Golden Gate University will cease offering a juris doctor program, though its law school will not shut down altogether and will continue offering non-J.D. degrees, Reuters reported last week.
The move comes as the law school has faced scrutiny from accreditors over recent failures to meet American Bar Association compliance standards, including having at least 75 percent of graduates pass the bar exam within two years. Enrollment challenges also led to financial difficulties, with the law school declaring financial exigency in May as questions swirled about the future of legal education at the San Francisco university, which founded its school of law in 1901.
“We know—and regret—the pain and disruption that will come from ending the ABA-accredited JD program,” university leaders said in a statement. “Given the realities of the marketplace, our Law School’s place in it and a host of related trends and data, we determined it is no longer viable to offer this degree program.
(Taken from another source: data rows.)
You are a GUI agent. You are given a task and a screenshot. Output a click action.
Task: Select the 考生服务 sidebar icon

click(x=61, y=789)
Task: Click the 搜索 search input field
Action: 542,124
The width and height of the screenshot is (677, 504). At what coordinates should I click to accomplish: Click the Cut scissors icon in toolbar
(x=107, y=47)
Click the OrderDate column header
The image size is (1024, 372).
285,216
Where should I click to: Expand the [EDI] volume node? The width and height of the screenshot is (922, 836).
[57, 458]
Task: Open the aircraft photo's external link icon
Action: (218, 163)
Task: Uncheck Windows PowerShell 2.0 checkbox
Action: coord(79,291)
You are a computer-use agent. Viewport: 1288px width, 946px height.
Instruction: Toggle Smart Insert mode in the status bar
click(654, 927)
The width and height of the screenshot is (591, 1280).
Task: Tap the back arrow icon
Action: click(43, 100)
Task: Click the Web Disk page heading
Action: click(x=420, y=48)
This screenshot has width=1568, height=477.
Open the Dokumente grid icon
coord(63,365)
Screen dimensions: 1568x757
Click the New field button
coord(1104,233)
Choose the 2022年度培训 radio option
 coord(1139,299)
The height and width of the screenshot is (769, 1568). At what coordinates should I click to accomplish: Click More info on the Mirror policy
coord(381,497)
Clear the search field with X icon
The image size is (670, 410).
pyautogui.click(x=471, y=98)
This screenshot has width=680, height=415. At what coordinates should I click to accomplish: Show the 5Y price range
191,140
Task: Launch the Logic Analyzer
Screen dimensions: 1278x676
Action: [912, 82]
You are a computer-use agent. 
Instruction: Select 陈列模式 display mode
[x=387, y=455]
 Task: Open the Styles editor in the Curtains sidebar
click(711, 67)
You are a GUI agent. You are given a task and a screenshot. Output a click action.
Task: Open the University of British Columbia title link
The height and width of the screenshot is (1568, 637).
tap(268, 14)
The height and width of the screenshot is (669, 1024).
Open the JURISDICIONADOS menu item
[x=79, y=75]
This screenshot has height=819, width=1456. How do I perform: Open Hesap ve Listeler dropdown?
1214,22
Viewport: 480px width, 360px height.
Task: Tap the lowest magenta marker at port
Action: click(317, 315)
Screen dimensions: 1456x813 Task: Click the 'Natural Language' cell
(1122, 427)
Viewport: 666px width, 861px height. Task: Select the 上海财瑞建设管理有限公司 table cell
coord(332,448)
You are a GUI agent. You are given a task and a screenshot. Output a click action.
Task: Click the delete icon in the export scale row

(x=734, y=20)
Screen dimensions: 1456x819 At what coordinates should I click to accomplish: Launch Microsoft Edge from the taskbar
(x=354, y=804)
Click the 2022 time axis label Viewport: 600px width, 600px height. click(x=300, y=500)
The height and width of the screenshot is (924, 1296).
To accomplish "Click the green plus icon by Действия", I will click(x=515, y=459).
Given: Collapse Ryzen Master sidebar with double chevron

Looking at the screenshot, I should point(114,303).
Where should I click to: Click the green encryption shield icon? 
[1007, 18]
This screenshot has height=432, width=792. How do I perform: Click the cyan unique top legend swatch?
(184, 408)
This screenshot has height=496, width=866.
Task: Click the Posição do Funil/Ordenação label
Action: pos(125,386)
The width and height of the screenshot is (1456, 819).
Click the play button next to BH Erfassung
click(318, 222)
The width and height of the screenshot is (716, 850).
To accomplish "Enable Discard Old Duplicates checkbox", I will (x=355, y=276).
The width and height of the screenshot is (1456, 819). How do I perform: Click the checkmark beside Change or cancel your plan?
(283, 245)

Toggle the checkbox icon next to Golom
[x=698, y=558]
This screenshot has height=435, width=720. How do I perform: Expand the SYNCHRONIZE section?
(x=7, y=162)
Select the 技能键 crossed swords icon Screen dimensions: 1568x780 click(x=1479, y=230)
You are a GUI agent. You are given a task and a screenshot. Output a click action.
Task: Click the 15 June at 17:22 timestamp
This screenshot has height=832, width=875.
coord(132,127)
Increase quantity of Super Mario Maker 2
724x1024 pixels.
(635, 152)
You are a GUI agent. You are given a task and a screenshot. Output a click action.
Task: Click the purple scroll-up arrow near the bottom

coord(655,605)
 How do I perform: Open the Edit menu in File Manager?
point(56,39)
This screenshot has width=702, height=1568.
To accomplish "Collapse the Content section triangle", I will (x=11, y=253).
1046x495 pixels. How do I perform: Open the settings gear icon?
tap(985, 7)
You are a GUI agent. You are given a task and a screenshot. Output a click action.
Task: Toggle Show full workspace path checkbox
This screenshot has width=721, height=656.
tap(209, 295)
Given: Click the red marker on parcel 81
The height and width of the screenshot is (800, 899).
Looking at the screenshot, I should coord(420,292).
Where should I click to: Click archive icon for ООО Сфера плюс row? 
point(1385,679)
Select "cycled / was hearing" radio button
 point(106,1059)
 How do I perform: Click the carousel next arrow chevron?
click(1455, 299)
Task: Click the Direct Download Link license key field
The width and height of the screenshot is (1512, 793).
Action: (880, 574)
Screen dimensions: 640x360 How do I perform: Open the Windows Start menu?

To reiterate, reaching this point took months of due diligence and analysis. We have heard from and considered carefully input from stakeholders across the community as well as outside experts on legal education.”
The statement from the president and chair of the Board of Trustees noted that legal education will continue at Golden Gate in the form of “interdisciplinary, cross-University offerings” that will “complement what is happening in our Business School, where we are developing high-demand programs for local, national, and international professionals seeking to advance their careers.”
The law school is initiating a teach-out program for current students in a juris doctor program to complete their studies, but no new students will be admitted in the J.D. degree program at GGU.